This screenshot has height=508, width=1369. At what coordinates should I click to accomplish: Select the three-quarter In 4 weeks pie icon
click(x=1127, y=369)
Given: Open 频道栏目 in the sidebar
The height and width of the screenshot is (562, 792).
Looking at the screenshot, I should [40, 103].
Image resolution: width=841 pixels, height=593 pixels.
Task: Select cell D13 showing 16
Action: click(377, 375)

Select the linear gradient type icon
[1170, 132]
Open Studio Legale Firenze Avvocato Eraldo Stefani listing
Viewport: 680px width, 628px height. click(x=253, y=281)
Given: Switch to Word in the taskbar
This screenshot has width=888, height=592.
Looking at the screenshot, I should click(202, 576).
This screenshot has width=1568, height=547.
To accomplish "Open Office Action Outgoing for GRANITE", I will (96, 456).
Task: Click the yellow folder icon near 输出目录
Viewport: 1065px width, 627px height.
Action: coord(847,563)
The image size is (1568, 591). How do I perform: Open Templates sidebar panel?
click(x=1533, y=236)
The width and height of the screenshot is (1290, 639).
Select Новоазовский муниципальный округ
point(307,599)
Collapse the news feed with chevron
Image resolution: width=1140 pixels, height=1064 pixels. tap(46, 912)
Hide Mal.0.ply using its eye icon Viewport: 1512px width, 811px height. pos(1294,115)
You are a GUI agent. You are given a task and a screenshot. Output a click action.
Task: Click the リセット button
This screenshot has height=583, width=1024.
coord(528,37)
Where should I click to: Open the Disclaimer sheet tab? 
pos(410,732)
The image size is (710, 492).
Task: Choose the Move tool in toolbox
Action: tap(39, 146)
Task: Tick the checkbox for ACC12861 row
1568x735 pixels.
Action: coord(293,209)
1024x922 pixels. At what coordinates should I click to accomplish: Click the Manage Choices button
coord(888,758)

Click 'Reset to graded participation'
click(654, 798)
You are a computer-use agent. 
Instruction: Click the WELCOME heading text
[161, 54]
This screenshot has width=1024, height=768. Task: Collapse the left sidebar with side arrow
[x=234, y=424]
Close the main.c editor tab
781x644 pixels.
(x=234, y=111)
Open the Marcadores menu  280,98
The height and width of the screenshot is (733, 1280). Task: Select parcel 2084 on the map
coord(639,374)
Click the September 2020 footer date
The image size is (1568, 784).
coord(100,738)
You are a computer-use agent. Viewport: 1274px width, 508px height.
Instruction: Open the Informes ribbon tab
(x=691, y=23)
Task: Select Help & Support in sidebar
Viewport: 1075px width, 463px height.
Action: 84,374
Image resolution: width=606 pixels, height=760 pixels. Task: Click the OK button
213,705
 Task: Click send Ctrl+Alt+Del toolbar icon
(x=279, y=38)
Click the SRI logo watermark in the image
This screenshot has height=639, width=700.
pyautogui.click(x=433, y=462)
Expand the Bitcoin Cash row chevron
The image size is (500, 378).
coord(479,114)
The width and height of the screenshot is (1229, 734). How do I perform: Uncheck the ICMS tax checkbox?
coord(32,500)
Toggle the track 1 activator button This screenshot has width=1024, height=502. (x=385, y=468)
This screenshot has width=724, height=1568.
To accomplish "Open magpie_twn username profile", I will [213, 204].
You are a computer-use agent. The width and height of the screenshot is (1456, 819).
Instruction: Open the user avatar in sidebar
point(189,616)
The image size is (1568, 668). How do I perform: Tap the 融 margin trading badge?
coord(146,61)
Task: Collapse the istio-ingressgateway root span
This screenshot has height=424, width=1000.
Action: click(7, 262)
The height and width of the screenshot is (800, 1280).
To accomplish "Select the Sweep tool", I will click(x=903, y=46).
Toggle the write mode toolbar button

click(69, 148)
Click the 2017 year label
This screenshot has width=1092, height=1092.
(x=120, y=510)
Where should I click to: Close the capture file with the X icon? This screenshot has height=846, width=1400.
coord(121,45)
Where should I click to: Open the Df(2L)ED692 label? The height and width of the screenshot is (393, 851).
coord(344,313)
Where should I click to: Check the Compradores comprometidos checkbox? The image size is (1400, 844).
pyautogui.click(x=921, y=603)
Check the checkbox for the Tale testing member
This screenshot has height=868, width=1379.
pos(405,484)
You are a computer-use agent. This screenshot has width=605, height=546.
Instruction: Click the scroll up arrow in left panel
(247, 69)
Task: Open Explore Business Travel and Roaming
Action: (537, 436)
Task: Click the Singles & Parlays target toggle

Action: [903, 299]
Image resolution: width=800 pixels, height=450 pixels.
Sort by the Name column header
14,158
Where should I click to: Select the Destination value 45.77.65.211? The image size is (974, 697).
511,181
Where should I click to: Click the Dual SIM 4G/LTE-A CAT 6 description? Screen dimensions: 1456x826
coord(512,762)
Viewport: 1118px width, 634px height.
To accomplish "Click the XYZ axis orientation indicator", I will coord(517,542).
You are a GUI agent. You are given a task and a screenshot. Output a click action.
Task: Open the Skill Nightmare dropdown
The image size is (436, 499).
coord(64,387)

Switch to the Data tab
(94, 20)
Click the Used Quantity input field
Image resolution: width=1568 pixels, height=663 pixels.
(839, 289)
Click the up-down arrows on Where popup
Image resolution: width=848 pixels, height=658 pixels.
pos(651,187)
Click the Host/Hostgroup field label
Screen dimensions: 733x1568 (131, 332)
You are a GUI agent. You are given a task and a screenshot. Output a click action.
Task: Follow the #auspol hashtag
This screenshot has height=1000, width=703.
========
-- What you will do --
Gather every line of the material above that contains the word "sidebar", and copy each one in full.

-- Solved exercise --
Given: Open 频道栏目 in the sidebar
The image size is (1568, 591). How do I perform: Open Templates sidebar panel?
This screenshot has width=1024, height=768. Task: Collapse the left sidebar with side arrow
Task: Select Help & Support in sidebar
Instruction: Open the user avatar in sidebar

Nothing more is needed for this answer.